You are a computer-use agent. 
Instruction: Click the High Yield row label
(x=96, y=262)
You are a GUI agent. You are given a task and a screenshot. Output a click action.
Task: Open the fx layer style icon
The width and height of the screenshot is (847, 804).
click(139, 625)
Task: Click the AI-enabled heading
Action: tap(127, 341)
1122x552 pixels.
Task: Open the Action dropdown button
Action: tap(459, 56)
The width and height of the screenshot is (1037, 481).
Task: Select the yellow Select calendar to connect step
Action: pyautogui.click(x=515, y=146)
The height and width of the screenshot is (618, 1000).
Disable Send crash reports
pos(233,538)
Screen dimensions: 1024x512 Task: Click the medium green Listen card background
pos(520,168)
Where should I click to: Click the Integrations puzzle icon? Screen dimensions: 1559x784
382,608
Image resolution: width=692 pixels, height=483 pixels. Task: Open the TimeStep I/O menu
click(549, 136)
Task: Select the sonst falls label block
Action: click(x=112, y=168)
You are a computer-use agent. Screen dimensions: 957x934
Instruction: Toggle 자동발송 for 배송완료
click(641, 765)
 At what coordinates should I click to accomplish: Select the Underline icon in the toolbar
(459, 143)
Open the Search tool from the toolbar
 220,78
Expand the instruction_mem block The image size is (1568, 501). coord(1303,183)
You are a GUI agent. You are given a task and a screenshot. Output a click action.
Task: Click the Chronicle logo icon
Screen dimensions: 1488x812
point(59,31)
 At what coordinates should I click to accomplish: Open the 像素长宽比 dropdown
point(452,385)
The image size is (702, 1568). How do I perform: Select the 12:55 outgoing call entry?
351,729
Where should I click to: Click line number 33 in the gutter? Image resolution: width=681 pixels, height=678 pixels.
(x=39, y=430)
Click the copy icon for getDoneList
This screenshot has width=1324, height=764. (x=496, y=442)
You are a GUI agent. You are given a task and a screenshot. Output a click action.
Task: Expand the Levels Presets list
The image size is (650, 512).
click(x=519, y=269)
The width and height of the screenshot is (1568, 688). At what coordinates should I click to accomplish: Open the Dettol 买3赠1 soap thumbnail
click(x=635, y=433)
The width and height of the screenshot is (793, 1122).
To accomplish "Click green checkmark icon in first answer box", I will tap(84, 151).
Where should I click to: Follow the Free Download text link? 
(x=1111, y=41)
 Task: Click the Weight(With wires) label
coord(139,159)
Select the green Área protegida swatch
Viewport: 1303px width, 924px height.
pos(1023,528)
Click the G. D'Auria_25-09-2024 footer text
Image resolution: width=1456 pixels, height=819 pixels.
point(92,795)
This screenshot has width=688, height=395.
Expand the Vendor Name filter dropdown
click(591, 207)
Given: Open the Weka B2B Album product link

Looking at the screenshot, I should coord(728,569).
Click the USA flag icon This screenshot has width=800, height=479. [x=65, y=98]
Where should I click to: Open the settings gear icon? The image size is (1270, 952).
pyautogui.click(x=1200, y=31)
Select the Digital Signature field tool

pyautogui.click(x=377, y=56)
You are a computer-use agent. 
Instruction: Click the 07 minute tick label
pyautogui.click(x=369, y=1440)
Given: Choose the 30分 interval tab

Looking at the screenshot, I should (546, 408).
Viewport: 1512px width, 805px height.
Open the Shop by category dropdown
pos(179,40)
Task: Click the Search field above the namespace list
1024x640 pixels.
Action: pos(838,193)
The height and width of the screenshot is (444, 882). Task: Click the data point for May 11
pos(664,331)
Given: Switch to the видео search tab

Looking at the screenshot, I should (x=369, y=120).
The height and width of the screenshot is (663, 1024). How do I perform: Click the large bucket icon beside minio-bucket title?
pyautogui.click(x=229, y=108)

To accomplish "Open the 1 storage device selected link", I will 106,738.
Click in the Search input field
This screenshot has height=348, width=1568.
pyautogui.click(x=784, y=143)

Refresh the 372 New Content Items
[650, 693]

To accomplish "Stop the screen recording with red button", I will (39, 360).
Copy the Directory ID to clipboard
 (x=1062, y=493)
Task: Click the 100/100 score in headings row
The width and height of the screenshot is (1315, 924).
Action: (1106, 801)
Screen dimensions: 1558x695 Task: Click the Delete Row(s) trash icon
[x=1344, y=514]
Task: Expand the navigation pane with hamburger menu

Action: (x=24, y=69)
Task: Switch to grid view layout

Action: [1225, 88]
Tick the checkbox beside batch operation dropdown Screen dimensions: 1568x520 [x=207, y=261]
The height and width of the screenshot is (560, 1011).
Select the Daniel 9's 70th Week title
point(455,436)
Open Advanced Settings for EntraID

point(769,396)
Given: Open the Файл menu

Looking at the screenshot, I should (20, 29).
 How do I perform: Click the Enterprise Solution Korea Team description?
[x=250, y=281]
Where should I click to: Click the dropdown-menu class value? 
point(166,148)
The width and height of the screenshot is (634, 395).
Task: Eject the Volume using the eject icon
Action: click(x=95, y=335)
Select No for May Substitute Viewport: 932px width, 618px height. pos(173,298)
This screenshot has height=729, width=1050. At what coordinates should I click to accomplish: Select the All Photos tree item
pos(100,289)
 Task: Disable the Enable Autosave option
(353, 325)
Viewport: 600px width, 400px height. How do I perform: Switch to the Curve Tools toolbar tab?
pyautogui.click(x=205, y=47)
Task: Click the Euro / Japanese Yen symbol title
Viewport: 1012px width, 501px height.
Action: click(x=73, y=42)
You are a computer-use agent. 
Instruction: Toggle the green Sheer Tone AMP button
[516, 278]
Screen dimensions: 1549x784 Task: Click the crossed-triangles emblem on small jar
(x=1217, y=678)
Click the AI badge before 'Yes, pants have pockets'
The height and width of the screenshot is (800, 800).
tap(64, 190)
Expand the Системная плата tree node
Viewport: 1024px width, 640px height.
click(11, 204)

How to complete this task:
Please repeat the data in full so that nothing differs from the original.

Your response:
You are a computer-use agent. 
Instruction: Click the High Yield row label
(x=96, y=262)
You are a GUI agent. You are given a task and a screenshot. Output a click action.
Task: Open the fx layer style icon
The width and height of the screenshot is (847, 804).
click(139, 625)
Task: Click the AI-enabled heading
Action: tap(127, 341)
1122x552 pixels.
Task: Open the Action dropdown button
Action: tap(459, 56)
The width and height of the screenshot is (1037, 481).
Task: Select the yellow Select calendar to connect step
Action: pyautogui.click(x=515, y=146)
The height and width of the screenshot is (618, 1000).
Disable Send crash reports
pos(233,538)
Screen dimensions: 1024x512 Task: Click the medium green Listen card background
pos(520,168)
Where should I click to: Click the Integrations puzzle icon? Screen dimensions: 1559x784
382,608
Image resolution: width=692 pixels, height=483 pixels. Task: Open the TimeStep I/O menu
click(549, 136)
Task: Select the sonst falls label block
Action: click(x=112, y=168)
You are a computer-use agent. Screen dimensions: 957x934
Instruction: Toggle 자동발송 for 배송완료
click(641, 765)
 At what coordinates should I click to accomplish: Select the Underline icon in the toolbar
(459, 143)
Open the Search tool from the toolbar
 220,78
Expand the instruction_mem block The image size is (1568, 501). coord(1303,183)
You are a GUI agent. You are given a task and a screenshot. Output a click action.
Task: Click the Chronicle logo icon
Screen dimensions: 1488x812
point(59,31)
 At what coordinates should I click to accomplish: Open the 像素长宽比 dropdown
point(452,385)
The image size is (702, 1568). How do I perform: Select the 12:55 outgoing call entry?
351,729
Where should I click to: Click line number 33 in the gutter? Image resolution: width=681 pixels, height=678 pixels.
(x=39, y=430)
Click the copy icon for getDoneList
This screenshot has width=1324, height=764. (x=496, y=442)
You are a GUI agent. You are given a task and a screenshot. Output a click action.
Task: Expand the Levels Presets list
The image size is (650, 512).
click(x=519, y=269)
The width and height of the screenshot is (1568, 688). At what coordinates should I click to accomplish: Open the Dettol 买3赠1 soap thumbnail
click(x=635, y=433)
The width and height of the screenshot is (793, 1122).
To accomplish "Click green checkmark icon in first answer box", I will tap(84, 151).
Where should I click to: Follow the Free Download text link? 
(x=1111, y=41)
 Task: Click the Weight(With wires) label
coord(139,159)
Select the green Área protegida swatch
Viewport: 1303px width, 924px height.
pos(1023,528)
Click the G. D'Auria_25-09-2024 footer text
Image resolution: width=1456 pixels, height=819 pixels.
point(92,795)
This screenshot has width=688, height=395.
Expand the Vendor Name filter dropdown
click(591, 207)
Given: Open the Weka B2B Album product link

Looking at the screenshot, I should coord(728,569).
Click the USA flag icon This screenshot has width=800, height=479. [x=65, y=98]
Where should I click to: Open the settings gear icon? The image size is (1270, 952).
pyautogui.click(x=1200, y=31)
Select the Digital Signature field tool

pyautogui.click(x=377, y=56)
You are a computer-use agent. 
Instruction: Click the 07 minute tick label
pyautogui.click(x=369, y=1440)
Given: Choose the 30分 interval tab

Looking at the screenshot, I should (546, 408).
Viewport: 1512px width, 805px height.
Open the Shop by category dropdown
pos(179,40)
Task: Click the Search field above the namespace list
1024x640 pixels.
Action: pos(838,193)
The height and width of the screenshot is (444, 882). Task: Click the data point for May 11
pos(664,331)
Given: Switch to the видео search tab

Looking at the screenshot, I should (x=369, y=120).
The height and width of the screenshot is (663, 1024). How do I perform: Click the large bucket icon beside minio-bucket title?
pyautogui.click(x=229, y=108)

To accomplish "Open the 1 storage device selected link", I will 106,738.
Click in the Search input field
This screenshot has height=348, width=1568.
pyautogui.click(x=784, y=143)

Refresh the 372 New Content Items
[650, 693]

To accomplish "Stop the screen recording with red button", I will (39, 360).
Copy the Directory ID to clipboard
 (x=1062, y=493)
Task: Click the 100/100 score in headings row
The width and height of the screenshot is (1315, 924).
Action: (1106, 801)
Screen dimensions: 1558x695 Task: Click the Delete Row(s) trash icon
[x=1344, y=514]
Task: Expand the navigation pane with hamburger menu

Action: (x=24, y=69)
Task: Switch to grid view layout

Action: [1225, 88]
Tick the checkbox beside batch operation dropdown Screen dimensions: 1568x520 [x=207, y=261]
The height and width of the screenshot is (560, 1011).
Select the Daniel 9's 70th Week title
point(455,436)
Open Advanced Settings for EntraID

point(769,396)
Given: Open the Файл menu

Looking at the screenshot, I should (20, 29).
 How do I perform: Click the Enterprise Solution Korea Team description?
[x=250, y=281]
Where should I click to: Click the dropdown-menu class value? 
point(166,148)
The width and height of the screenshot is (634, 395).
Task: Eject the Volume using the eject icon
Action: click(x=95, y=335)
Select No for May Substitute Viewport: 932px width, 618px height. pos(173,298)
This screenshot has height=729, width=1050. At what coordinates should I click to accomplish: Select the All Photos tree item
pos(100,289)
 Task: Disable the Enable Autosave option
(353, 325)
Viewport: 600px width, 400px height. How do I perform: Switch to the Curve Tools toolbar tab?
pyautogui.click(x=205, y=47)
Task: Click the Euro / Japanese Yen symbol title
Viewport: 1012px width, 501px height.
Action: click(x=73, y=42)
You are a computer-use agent. 
Instruction: Toggle the green Sheer Tone AMP button
[516, 278]
Screen dimensions: 1549x784 Task: Click the crossed-triangles emblem on small jar
(x=1217, y=678)
Click the AI badge before 'Yes, pants have pockets'
The height and width of the screenshot is (800, 800).
tap(64, 190)
Expand the Системная плата tree node
Viewport: 1024px width, 640px height.
click(11, 204)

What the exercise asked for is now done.